Berdasarkan percobaan yang telah dilakukan, daat disimpulkan bahwa:


1. Analisis kuantitatif larutan dapat dilakukan dengan titrasi konduktometri
dengan cara pengukuran konduktansi larutan terhadap penambahan titran.

2. Perhitungan konsentrasi suatu analit dapat ditentukan dengan metode titrasi


konduktansi. Output diketahui melalui perhitungan titik ekuivalen. Titik
ekuivalen pada titrasi konduktansi diamati pada saat konduktivitas suatu
larutan mengalami kenaikan setelah titran bereaksi habis dengan ion-ion dalam
larutan

5.2 Saran

Saran dari percobaa yang dilakukan yaitu sebaiknya praktikan lebih


memahami sifat dari larutan agar ketika hasil yang diperoleh tidak sesuai maka
praktikan mengetahui penyebabnya. Pengadukan dengan stirer harus benar-benat
homogen agar hasil yang didapatkan sesuai. Praktikan harus lebih cekatan dan
terampil.
DAFTAR PUSTAKA

Beringer, P. 2006. The Science and Practice of Pharmacy. USA : Mc Graw Hill.

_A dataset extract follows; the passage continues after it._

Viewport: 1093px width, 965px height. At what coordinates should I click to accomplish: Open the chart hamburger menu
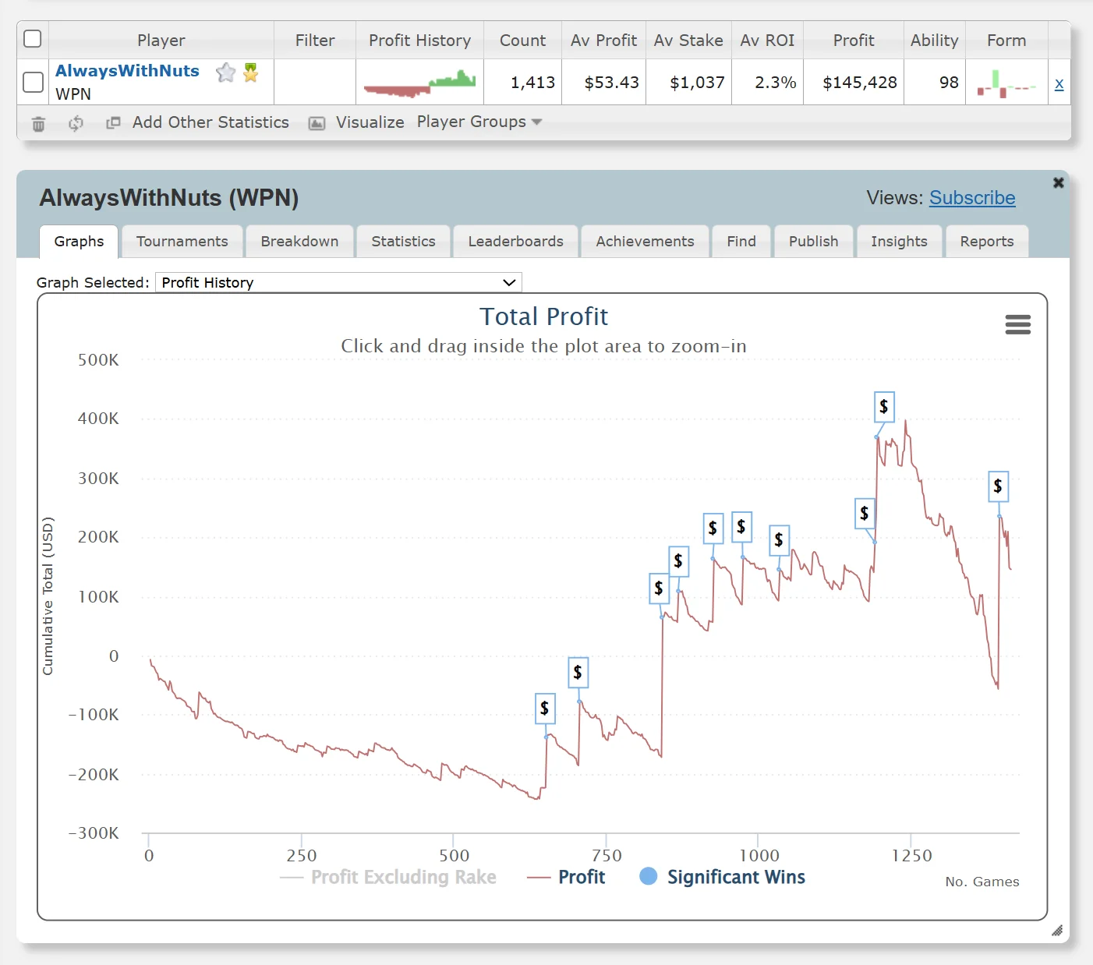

Gopalan, R. 2012. Textbook of Engineering Chemistry 4th Edition. Germany:


Vikas Publishing Huure.

Guerdep, R. 2009. Physical Chemistry. New Delhi: Krishana Prakashan media


(P) Ltd.

Murni. 2012. Konduktometri. Jakarta: Yudhistira.

Puspawati. 2012. Kimia Fisik. Yogyakarta: Insan Madani.